(Data records)
..............................
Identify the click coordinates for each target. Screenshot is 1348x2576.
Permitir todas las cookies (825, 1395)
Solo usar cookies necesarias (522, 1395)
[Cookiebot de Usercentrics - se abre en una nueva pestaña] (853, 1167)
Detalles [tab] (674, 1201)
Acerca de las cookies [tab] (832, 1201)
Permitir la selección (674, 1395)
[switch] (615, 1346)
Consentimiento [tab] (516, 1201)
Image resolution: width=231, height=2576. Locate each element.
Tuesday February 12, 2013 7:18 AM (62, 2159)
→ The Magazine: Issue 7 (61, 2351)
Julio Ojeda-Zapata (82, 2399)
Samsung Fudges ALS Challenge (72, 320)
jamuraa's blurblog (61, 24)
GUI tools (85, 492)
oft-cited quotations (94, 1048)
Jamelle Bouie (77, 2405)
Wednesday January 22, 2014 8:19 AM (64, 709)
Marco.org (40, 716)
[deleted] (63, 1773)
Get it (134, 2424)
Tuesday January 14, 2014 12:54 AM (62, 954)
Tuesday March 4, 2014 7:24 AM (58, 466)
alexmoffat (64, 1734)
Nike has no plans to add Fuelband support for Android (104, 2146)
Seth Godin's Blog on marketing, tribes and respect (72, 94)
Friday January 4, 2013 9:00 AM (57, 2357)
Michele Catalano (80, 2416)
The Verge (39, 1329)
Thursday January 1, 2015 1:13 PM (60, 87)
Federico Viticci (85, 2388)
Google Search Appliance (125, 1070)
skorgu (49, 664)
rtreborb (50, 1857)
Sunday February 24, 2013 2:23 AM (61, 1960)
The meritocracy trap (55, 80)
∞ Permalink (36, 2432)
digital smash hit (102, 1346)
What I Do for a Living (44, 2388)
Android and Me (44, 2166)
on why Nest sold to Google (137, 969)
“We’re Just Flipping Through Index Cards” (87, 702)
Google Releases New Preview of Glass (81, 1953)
..............................
### Prompt
When a line among the entries above contains "Permitir", copy it.

### Answer to the problem
Permitir todas las cookies (825, 1395)
Permitir la selección (674, 1395)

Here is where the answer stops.